Overview of Minimap2

Minimap2 is a versatile and efficient bioinformatics tool designed for the alignment of DNA or mRNA sequences against a large reference database. It is capable of handling various types of sequences, including short reads of at least 100 base pairs (bp), long genomic reads with an error rate of around 15%, full-length noisy Direct RNA or cDNA reads, and even assembly contigs or full chromosomes that can be hundreds of megabases long.

One of the key strengths of Minimap2 is its ability to perform split-read alignment, which is crucial for identifying structural variations in the genome. It also employs a concave gap cost model for long insertions and deletions, which helps in accurately aligning sequences with large gaps. The tool introduces new heuristics to minimize spurious alignments, ensuring that the results are as accurate as possible.

Minimap2 stands out for its speed and accuracy. It is reported to be three to four times faster than mainstream short-read mappers while maintaining comparable accuracy. When it comes to long-read genomic or cDNA mappers, Minimap2 is at least 30 times faster and achieves higher accuracy, outperforming most aligners that specialize in one type of alignment.

The tool's capability stems from a fast base-level alignment algorithm and an accurate chaining algorithm. The Suzuki–Kasahara algorithm, which is part of Minimap2, significantly improves the performance of base-level alignment, making it possible to handle alignments involving very long introns that were previously too slow to process. The chaining algorithm of Minimap2 is not only fast but also highly accurate on its own, often more accurate than other long-read mappers.

Minimap2 is also a versatile mapper and pairwise aligner for nucleotide sequences. It can be used as a read mapper, long-read overlapper, or a full-genome aligner. Its general form allows it to be adapted to non-typical data types such as spliced reads and multiple reads per fragment, extending its applicability to a wide range of use cases.

The tool is available on GitHub, and supplementary data and information can be found in the Bioinformatics journal online.

Installation

To install Minimap2, you will need to visit the GitHub repository at https://github.com/lh3/minimap2. The repository contains the source code and instructions for compiling and installing the tool on your system. Minimap2 can be compiled using make and is designed to work on Unix-like operating systems.

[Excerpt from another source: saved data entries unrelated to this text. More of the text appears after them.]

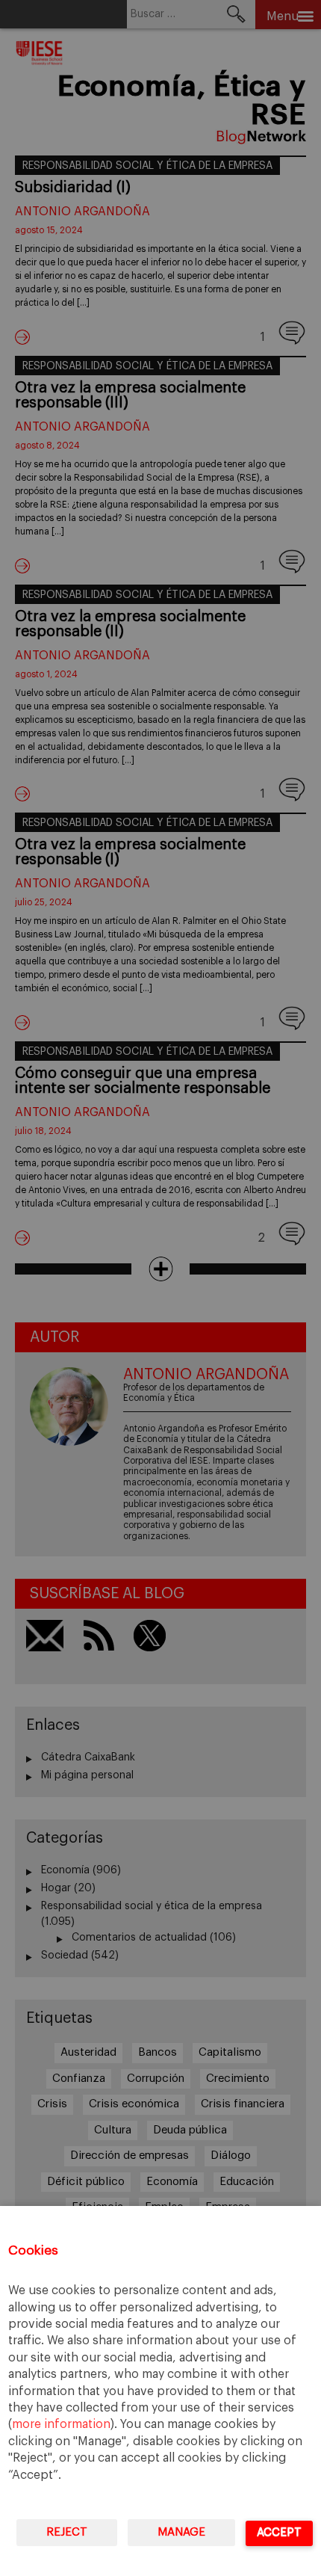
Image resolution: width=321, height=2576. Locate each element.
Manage (181, 2532)
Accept (279, 2532)
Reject (66, 2532)
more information (61, 2424)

Precompiled binaries may also be available for download, which can simplify the installation process for users who do not wish to compile the software from source.

Quick Start

Once Minimap2 is installed, you can quickly start aligning sequences by using the command line interface. The basic usage involves specifying the reference database and the query sequences. Minimap2 supports various file formats, including FASTA, FASTQ, and SAM/BAM for input and output.

A simple command to align reads to a reference might look like this:

minimap2 -ax map-ont reference.fa reads.fq > alignment.sam

In this example, -ax map-ont specifies the preset for Oxford Nanopore reads, reference.fa is the reference database in FASTA format, and reads.fq is the file containing the reads in FASTQ format. The output is directed to alignment.sam, which is a SAM file containing the alignments.

Code Examples Of Popular Commands

Here are five popular commands that you can use with Minimap2:

  1. Aligning long reads from Oxford Nanopore:
minimap2 -ax map-ont reference.fa ont_reads.fq > ont_alignment.sam
  1. Aligning PacBio reads:
minimap2 -ax map-pb reference.fa pacbio_reads.fq > pb_alignment.sam
  1. Aligning Illumina reads:
minimap2 -ax sr reference.fa illumina_reads.fq > illumina_alignment.sam
  1. Aligning spliced sequences (such as RNA-seq data):
minimap2 -ax splice reference.fa rnaseq_reads.fq > rnaseq_alignment.sam
  1. Generating an overlap layout for long reads (useful for assembly):
minimap2 -x ava-ont reads.fq reads.fq > overlaps.paf

In each of these commands, -ax specifies the preset for different types of reads, and -x specifies the preset for the overlap layout. The input and output files are specified accordingly, with the output being directed to SAM or PAF files.

Minimap2 is a powerful tool that has revolutionized the way we align sequences in bioinformatics. Its speed, accuracy, and versatility make it an essential tool for researchers working with various types of sequencing data. Whether you are dealing with short reads, long reads, or spliced sequences, Minimap2 offers a reliable solution for your alignment needs.